Marcelo Contreras
Luces, sonido, trece músicos enfrascados en una especie de prólogo instrumental algo confuso. De pronto, gritos. Casi repleto la noche del sábado, el estadio Víctor Jara comienza a aullar por lo que parece ser la figura de Christian Castro, para presentar su último álbum, Días felices. ¿Las dudas? Con la actitud de un escolar en una primera lección, el astro mexicano de la balada empuña una resplandeciente guitarra Gibson Les Paul.
Aunque lo secundan nada menos que cuatro guitarristas, Castro -que sigue sin entonar una nota- se lanza en un descalibrado solo. Tropieza, sus dedos apenas rozan los agudos que busca, pero ya está: la guitarra es su nueva novia, y le pedirá que le acompañe en escena en varias canciones. Aún más. A la hora de interpretar el tema que bautiza al último disco, rasgueará su Gibson para luego coger una armónica y convertir la sala en una silenciosa pradera. Entonces la audiencia queda en silencio, sorprendida y a gusto con la salida de libreto.

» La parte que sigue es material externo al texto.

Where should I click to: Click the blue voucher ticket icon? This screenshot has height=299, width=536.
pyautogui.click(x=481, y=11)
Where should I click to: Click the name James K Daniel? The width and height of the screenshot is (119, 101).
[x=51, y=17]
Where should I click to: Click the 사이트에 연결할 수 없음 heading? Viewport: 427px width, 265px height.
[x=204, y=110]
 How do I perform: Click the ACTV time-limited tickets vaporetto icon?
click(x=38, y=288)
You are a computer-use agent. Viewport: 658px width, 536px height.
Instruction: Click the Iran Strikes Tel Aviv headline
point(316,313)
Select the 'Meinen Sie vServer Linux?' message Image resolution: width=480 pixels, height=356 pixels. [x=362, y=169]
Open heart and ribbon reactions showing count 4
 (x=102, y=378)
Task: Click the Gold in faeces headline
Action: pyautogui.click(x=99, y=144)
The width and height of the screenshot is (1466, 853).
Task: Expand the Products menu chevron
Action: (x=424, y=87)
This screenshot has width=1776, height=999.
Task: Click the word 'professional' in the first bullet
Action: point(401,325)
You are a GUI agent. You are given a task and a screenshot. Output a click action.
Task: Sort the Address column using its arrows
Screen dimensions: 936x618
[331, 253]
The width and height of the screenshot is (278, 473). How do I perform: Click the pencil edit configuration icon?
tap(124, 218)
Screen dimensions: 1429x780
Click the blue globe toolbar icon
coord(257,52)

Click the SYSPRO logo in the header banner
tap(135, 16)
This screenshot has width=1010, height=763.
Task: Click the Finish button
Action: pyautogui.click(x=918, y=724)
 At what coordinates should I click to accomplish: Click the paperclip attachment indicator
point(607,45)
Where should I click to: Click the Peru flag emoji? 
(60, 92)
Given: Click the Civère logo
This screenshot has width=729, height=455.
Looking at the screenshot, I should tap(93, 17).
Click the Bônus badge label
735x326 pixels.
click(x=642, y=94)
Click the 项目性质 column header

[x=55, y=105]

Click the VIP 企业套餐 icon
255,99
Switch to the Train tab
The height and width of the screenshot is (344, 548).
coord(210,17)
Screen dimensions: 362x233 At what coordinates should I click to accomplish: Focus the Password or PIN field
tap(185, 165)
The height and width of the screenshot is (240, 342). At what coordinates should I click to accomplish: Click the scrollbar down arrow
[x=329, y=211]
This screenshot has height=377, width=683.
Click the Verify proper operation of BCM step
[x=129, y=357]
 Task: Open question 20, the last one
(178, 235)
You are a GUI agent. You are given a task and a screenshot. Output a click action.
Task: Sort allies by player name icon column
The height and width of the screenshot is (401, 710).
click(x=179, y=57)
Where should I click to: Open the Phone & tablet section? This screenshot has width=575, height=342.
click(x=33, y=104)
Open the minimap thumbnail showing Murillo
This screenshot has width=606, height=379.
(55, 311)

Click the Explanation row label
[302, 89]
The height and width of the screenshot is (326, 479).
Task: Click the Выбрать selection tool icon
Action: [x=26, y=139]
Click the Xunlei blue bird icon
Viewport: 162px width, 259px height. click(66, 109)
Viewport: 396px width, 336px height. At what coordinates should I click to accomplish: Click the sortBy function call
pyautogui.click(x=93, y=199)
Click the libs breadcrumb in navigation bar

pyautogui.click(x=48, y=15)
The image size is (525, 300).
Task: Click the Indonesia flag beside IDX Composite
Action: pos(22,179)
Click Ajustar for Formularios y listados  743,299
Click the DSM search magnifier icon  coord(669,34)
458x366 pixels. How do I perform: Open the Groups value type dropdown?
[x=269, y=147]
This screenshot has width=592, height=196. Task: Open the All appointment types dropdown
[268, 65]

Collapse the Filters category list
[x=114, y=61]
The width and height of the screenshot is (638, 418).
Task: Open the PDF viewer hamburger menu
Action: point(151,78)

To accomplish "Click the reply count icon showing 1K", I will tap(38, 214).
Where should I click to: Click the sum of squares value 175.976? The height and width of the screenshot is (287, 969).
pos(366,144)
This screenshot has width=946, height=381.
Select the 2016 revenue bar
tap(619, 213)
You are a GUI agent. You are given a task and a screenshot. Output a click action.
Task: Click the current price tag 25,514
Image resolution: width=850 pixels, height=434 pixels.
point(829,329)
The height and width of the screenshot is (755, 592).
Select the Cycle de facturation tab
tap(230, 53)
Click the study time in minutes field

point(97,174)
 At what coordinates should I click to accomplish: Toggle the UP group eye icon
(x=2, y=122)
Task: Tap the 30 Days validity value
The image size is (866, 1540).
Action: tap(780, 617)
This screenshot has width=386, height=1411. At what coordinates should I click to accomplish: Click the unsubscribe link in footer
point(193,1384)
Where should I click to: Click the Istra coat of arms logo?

Porque en la balada latina, los cantantes nacen y mueren como patrones que dejan a otros la tarea de la música, al menos en vivo. Aunque Castro no abandona la gomina, el traje de gala y las baratijas como agitar una camiseta de la selección, después de dos horas, 35 canciones y tres lustros como estrella, supo convencer de este desdoblamiento. Nunca es tarde.